What is happening in local government at the moment is quietly revolutionary, for several reasons. Firstly, the way devolution is happening turns on its head the historic approach to local government reorganisation. The reorganisations of 1974 and 1997 were done in the usual way. Parliament passed an Act. A commission of the Great and the Good was formed. Rutland was abolished, then created again. People in Metropolitan Borough X and County Y fulminated that what was being done to them was terrible. Decisions were eventually taken (The 1974 reorganisation took three years, 1997 nearly five). And then pretty much everything went quiet and local government carried on much as before.
This time, it’s different. This time, the Government has simply asked the question of localities; how do you want to organise yourselves? So, devolution is for real, and it is happening now. And so is devolution’s closest partner, integration. As part of the CSR announcement, the Government has said that even those authorities who don’t want to take advantage of the powers in the Devolution Bill must come up with detailed plans on how they will integrate their health and social care systems to be implemented at the latest by 2020.
Why does any of this matter? It matters because for the first time elected people (or person, in the case of a Mayor) will have under their direct control all the levers of power in one area. So, instead of the Cabinet member for Adult Social Care thinking, “I’d really like to do something about keeping people with learning disabilities in my area out of acute healthcare, but actually, as that cost is picked up by NHS, I have other priorities”, and instead of the CEO of the Local CCG thinking “I’d really like to do some preventative work to stop people ending up in my hospital, but I’m not actually allowed to spend any money on that”, we will instead have a proper overview. It becomes worthwhile for Manchester (say) to invest money in identifying and trying to work with all the people with learning disabilities in Manchester and to find ways to support them to live at home for as long as possible, because the long term benefits will come back to Manchester.

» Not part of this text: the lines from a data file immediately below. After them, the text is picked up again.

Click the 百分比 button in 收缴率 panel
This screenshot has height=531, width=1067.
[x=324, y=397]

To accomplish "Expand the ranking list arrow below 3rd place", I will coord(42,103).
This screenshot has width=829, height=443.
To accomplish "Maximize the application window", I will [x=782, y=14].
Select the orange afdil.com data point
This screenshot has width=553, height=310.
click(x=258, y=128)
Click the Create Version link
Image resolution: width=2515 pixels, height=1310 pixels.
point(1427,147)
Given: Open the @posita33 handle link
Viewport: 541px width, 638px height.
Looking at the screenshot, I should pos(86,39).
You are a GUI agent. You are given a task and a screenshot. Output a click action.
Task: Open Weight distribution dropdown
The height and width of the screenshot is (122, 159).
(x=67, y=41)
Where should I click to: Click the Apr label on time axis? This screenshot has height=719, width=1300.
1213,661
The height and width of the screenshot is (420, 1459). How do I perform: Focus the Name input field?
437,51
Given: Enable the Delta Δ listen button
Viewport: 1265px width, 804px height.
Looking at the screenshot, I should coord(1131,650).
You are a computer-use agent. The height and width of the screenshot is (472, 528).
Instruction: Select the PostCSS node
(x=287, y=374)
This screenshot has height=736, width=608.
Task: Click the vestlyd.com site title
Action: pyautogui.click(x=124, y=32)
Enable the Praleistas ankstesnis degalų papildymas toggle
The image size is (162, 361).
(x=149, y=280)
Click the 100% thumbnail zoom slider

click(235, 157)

All of which sounds very simple, but there are some obvious risks along the way. One of them is that this all makes us think hard about how we provide health and social care, and what it looks like. One of the things it looks like is (whisper it softly) fewer hospital beds. This carries real political risk. Not many politicians are willing to run on a “Don’t Save My Hospital” ticket. So integrating health and social care will take political courage. It will also mean bringing the public along. There is a real challenge to everybody involved to try and engage the public. The fact is that no health and social care system in the world will be able to cope with the demographic changes that are coming over the next generation without making radical reforms. The need to make sure that this is understood by the general public and that change is not simply imposed from above should be a top priority for all politicians and leaders in both health and social care.
There is one more risk which is with us right now. The Chancellor in the CSR announced a number of measures intended to support social care which is generally acknowledged to be facing a crisis. As ever, the devil is in the detail and there remain serious concerns that when the dust settles, social care may not survive in its current form long enough to see through the transformation that is to come. Pretty much everyone agrees that an integrated health and social care system is the right way to go and that the long term prize is great. The risk that we run right now is that the patient will die on the table.